本番前は緊張するかと思ったが舞台袖にいる自分は不思議なほど落ち着いている。舞台に上がる時は足音が決めてだ、かっこよくコツコツとかかとで音を立てた。指揮台に向かう時には観客席の教授までしっかりみえていたものだ。
しかし、事情で家族は呼んでいない・・・呼べなかったのである、次の日のことがあったので。
本番は良くも悪くも練習どおりにやれた。
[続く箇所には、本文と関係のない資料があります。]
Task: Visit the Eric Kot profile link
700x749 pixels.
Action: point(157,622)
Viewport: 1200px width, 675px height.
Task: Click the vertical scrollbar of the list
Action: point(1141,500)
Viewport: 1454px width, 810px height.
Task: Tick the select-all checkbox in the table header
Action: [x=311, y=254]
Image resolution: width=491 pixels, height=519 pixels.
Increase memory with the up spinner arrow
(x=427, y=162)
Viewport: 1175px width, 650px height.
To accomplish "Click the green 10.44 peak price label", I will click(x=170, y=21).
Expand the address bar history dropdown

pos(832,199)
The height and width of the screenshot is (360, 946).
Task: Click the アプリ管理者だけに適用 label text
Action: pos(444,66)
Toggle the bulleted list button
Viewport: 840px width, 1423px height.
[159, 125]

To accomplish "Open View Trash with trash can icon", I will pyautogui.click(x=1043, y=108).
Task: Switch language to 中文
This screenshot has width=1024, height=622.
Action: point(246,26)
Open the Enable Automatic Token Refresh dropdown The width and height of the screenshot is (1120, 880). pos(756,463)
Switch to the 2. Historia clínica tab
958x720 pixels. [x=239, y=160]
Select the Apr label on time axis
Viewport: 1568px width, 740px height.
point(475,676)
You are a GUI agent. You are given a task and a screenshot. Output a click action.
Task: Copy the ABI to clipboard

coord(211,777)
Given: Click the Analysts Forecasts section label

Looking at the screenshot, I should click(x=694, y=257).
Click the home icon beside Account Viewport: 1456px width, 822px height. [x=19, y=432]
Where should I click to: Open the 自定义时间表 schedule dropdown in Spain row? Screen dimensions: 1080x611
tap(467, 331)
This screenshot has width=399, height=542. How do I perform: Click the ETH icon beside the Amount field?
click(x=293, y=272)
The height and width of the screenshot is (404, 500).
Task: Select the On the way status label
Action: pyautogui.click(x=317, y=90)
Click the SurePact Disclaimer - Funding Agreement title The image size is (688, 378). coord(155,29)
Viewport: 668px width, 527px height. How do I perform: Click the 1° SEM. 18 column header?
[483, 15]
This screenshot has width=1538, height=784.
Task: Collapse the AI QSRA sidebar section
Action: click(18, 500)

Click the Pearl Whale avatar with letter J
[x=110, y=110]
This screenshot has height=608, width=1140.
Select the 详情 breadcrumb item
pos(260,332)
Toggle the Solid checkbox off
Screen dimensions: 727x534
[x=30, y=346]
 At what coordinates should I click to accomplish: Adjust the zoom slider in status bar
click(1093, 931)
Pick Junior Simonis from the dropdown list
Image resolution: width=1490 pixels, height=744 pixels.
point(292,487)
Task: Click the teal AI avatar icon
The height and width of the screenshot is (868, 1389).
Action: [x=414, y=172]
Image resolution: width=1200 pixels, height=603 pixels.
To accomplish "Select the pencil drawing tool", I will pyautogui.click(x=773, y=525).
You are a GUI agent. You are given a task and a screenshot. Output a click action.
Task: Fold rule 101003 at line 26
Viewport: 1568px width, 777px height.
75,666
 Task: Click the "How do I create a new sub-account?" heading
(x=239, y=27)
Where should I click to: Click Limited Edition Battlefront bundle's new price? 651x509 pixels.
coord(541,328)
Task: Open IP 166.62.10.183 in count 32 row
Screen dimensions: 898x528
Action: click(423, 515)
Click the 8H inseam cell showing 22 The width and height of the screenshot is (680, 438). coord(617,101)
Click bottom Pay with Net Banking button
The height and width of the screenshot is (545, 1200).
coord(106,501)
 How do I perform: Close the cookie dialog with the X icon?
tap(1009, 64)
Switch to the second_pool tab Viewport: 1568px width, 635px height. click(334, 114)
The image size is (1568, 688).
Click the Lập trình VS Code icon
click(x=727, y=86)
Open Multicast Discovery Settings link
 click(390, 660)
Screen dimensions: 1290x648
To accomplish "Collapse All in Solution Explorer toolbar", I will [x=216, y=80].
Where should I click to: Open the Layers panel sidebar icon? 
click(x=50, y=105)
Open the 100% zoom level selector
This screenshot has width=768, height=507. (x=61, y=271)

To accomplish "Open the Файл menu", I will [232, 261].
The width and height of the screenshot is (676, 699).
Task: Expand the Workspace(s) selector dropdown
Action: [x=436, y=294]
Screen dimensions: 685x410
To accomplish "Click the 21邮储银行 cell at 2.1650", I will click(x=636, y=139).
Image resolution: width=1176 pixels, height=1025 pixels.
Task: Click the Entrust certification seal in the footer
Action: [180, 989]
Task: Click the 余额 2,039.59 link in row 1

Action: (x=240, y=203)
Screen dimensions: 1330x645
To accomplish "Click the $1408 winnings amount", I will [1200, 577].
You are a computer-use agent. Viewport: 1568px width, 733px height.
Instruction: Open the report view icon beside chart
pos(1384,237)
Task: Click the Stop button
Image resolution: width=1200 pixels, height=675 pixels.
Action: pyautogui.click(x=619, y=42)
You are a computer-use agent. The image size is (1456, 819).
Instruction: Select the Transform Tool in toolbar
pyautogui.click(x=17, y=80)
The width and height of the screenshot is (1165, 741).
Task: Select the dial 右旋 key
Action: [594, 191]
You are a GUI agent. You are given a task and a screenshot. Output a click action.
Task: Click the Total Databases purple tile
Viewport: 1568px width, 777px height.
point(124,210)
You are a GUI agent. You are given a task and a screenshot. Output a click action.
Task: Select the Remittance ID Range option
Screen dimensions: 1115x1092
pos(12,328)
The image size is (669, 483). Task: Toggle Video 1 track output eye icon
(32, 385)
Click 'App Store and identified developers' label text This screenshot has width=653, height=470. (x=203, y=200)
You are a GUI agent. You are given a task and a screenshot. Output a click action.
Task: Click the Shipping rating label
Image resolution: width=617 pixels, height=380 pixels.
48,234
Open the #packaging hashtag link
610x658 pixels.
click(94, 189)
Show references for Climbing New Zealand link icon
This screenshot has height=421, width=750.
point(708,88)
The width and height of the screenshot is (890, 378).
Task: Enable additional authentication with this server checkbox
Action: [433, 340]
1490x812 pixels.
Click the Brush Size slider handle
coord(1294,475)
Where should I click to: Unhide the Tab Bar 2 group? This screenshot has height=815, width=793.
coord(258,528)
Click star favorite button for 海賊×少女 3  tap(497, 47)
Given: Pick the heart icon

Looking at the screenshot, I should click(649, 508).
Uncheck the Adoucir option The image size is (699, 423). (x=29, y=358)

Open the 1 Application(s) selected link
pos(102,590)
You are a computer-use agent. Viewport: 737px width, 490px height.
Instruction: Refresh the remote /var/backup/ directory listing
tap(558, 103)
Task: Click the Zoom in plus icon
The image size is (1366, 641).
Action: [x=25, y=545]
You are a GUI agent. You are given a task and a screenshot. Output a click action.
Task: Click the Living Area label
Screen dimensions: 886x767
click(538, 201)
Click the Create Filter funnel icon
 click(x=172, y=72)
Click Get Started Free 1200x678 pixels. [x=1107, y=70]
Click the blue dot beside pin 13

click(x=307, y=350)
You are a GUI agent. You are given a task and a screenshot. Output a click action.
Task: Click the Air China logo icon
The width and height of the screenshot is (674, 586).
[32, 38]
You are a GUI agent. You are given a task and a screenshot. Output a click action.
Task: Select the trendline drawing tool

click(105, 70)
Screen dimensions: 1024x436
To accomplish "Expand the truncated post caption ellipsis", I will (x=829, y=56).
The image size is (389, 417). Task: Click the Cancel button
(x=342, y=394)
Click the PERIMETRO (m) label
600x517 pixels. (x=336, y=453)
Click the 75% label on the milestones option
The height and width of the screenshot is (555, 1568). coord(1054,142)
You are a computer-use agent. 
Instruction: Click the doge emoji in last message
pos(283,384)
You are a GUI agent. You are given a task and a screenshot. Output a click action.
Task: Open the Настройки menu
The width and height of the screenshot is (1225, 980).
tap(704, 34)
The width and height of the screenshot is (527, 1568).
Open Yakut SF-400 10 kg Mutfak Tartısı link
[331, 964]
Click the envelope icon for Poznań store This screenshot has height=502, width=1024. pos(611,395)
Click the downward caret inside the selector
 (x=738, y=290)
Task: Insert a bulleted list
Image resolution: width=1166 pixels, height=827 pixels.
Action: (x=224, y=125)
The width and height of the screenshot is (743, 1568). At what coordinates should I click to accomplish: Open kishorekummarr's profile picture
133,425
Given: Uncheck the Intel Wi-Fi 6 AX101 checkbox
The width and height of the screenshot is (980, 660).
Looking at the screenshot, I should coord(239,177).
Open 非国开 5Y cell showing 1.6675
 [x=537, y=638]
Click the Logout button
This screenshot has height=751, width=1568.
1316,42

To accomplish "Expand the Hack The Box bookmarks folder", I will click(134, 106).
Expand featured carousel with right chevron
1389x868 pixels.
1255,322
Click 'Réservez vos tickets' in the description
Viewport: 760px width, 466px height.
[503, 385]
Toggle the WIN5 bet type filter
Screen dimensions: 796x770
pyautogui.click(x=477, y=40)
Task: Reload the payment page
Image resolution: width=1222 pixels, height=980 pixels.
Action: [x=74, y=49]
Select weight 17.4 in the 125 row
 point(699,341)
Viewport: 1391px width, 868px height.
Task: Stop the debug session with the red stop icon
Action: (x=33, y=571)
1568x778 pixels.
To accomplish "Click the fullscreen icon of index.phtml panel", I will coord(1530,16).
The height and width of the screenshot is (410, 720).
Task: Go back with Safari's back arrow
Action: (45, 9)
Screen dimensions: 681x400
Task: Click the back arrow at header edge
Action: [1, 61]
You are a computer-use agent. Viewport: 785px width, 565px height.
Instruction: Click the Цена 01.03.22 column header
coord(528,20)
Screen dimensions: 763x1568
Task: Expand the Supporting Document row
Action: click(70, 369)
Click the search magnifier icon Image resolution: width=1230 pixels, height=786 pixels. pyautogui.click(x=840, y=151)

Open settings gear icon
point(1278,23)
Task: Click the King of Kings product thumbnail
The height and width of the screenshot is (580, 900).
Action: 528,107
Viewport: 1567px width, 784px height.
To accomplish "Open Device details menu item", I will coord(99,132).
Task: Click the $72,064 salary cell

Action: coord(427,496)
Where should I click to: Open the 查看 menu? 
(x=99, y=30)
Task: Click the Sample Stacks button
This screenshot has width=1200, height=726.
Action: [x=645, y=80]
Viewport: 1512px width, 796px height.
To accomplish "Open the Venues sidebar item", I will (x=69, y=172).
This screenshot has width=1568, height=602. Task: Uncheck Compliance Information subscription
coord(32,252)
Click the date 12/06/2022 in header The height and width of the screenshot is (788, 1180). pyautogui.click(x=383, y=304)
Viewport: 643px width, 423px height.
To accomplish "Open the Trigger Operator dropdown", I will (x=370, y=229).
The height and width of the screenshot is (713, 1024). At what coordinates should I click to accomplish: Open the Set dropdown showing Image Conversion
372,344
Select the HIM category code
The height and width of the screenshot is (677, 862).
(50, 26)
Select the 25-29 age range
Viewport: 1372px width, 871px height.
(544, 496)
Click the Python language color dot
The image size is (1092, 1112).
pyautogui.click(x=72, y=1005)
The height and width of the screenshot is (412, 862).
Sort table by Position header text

私も、オケも。
私は演奏に感極まって泣いたことはない。
いつも終わってから思うのだ。
他にやり方があったのでは・・・・
あの時こうしていても良かったか・・・・
と、いう具合に まあ性分だろう。
未だに各方面のオーケストラに顔を出すのは未練があるからに違いない。
さて、無事演奏会が終わった。
宴会は初めの部分だけ顔を出し、早めに帰った。
さあ、明日の準備である。
奇しくも私は、次の日に卒業試験を控えていたのだ。
間違っても優等生とは縁遠いワタクシである、そんなヤツが指揮をしていて卒業できなかったら言われるだろう。
あいつは卒業を棒に振ったって。
そうならないようにがんばらねば、家族も呼べなかったのはそんな事情だ。
本当なら本番の服は実家にある燕尾服を借りたかったのだがそれも出来なかった。
そして、このとき決めていたことがある。
落第したら私に指揮を依頼した執行部に土下座して謝ろうと・・・
彼らに土下座なんぞしたくない、その一心で卒業した。
卒後、演奏会翌日に試験のあった科に入局してから知った。
ボーダー60点のところ63点だったらしい。